Making .NET Applications Faster by Sasha Goldshtein

Any person who does not care about performance of their components is a horrible person. Shun that person like the plague. The seminar focused on three areas for improving performance:
  • Working with collections
  • Improving startup times
  • Reducing GC pressure
For collections running times and space complexity needs to be considered, however internal structure as well as specialized functions must also be taken into account. The basic .NET collections are Array, List and, LinkedList. Arrays are static in size but fast, Lists are dynamic in size but adding elements anywhere else than at the end is costly, a LinkedList in cheap in insertions but requires a lot more memory space which affects performance when going through all elements.

Another collection group is trees; examples are SortedDicitionary and SortedSet which have efficient lookup but they have an even bigger space requirement per item than linke lists. There are also associative collections such as Dicitionary and HashSet which is somewhere in between LinkedList and Arrays in space requirements.

There are use cases when the existing collections does not fit well, for instance finding words that begin with a specific prefix.

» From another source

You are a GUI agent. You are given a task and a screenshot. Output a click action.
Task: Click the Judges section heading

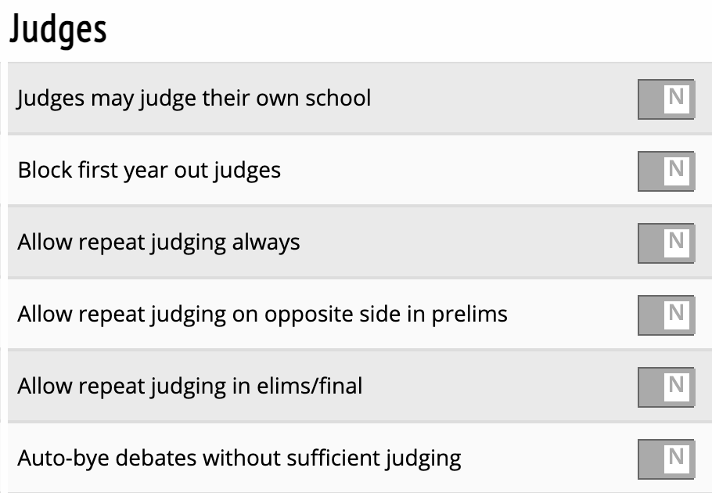[57, 30]

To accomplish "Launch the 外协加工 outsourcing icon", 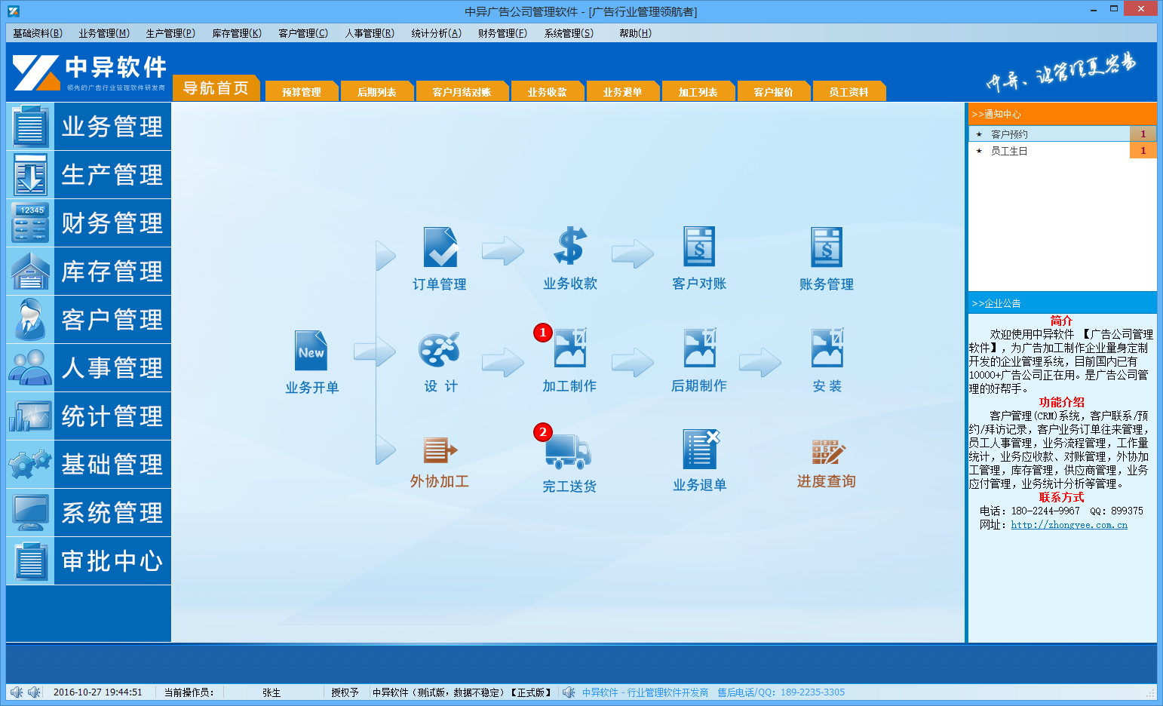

Structures that handles this kind of scenario are called Tries.

The key point is that for certain scenarios using a custom collection can boost performance.

Startup can be separated in cold startup and warm startup. Cold startups are when the application has not executed since last reboot, this startup time is dominated by disk I/O operations e.g. loading assemblies and similar. For warm starups JIT compiling and similar is the biggest problem

To improve startup time NGen can be used to compile the .NET code to native code which will speed up load times. Another trick is to enabled Multi-Core background JIT by using ProfileOptimization.SetProfileRoot and ProfileOptimizations.StartProfile. Another solution is to use the faster RyuJIT compiler, however it is not released yet so it might not be 100% stable. It will be part of Visual Studio 2015 and .NET Framework 4.6 release.

To improve cold startup all the assemblies can be merged together and this can be done with ILMerge. Another approach is to use .NET Native that compiles everything down to a single native executable. This removes the need to having the .NET Framework installed on the target machine. However .NET Native is only available for Windows Store Apps.

For optimizing GC handling there are many performance metrics:
  • Performance Counters
  • Event Tracing for Windows
  • Memory Dumps
A simple technique to get better performance is to use Value Types where applicable. Value Types are smaller than reference types and are embedded in their containers.

Finally: don’t use finalization.

This has been the absolute best for me so far at the conference

Short Between Seminars Post

Something that keeps beeing mentioned on the conference but I have not brought up in my other posts is Conway's law. There is also several references to the book The Inmates are Running the Asylum.